Cripes. He was making her nuts. She was a very calm and together person usually.
The mirrored glasses didn’t allow her to see what was going on in his eyes, but the way his jaw clenched told her enough. Not all rumors there evidently.
He clicked his ring against the bar. “Me and Tabby are over.”
“Was that before or after you crawled out of her bed last week?”
“No, she was crawling out of my bed. Not me into hers.”
“Oh, that’s better.”
“No.” He made a grab for her and Chloe skipped out of reach.
She pulled her towel out of her back pocket and mopped up a puddle of condensation. “Get the hell out of my bar.”
“It’s not like that.” He growled.
“Oh, really?” She stopped and twisted her towel so tight she heard threads popping. “What’s it like then?”

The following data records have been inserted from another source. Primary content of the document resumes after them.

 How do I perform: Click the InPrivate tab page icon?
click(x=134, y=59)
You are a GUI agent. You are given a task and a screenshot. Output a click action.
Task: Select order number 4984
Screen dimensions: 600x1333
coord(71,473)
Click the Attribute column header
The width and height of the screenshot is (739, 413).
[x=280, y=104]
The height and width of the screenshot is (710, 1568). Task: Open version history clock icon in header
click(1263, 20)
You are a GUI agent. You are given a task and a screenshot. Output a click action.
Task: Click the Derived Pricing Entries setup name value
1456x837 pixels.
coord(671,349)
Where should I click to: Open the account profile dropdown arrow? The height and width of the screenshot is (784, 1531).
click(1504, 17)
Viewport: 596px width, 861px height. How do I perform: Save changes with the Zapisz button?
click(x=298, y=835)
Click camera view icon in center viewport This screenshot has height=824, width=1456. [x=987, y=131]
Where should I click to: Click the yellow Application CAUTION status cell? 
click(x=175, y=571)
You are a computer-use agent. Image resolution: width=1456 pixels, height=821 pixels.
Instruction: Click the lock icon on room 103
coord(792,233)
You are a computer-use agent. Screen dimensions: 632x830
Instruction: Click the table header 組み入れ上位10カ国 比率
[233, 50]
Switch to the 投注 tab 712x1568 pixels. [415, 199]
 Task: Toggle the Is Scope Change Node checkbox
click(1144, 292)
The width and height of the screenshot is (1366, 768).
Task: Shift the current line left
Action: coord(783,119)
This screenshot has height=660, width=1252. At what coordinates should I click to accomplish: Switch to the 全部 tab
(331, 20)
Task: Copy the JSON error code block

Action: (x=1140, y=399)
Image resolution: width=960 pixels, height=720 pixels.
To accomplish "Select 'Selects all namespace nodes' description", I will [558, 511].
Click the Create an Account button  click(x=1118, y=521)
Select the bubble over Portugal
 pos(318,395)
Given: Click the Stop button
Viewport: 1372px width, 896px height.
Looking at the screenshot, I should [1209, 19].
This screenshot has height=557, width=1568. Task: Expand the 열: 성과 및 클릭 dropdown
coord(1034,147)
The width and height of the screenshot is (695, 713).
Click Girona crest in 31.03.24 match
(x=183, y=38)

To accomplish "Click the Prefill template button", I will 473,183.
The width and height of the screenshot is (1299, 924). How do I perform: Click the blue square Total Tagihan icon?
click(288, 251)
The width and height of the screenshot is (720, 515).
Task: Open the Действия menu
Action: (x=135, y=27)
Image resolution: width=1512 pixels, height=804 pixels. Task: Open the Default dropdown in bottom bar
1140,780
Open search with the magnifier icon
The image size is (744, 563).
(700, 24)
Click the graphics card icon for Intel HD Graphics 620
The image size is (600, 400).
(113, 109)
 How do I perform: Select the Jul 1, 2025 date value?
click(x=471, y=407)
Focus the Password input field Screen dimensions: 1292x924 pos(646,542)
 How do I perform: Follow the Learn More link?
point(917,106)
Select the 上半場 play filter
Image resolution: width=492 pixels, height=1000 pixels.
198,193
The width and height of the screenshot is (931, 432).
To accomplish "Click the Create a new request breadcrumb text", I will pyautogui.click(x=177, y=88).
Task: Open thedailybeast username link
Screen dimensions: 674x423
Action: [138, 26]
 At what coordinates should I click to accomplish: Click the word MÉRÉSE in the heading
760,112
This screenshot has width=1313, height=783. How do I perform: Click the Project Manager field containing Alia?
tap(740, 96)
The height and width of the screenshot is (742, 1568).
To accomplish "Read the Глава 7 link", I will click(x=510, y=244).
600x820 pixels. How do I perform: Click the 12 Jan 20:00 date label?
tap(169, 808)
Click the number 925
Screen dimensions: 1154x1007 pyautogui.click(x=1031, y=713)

“I didn’t sleep with her, she—dude, she’s crazy. As soon as I found out she was engaged I cut ties. She’s the one that kept thinking we should be together. I don’t do married chicks.”
She stared at him. There were just no words. She whirled away and caught Lou in the doorway of his office, hands on his hips. She grabbed a glass, filled it with Dr. Pepper, and set it in front of him.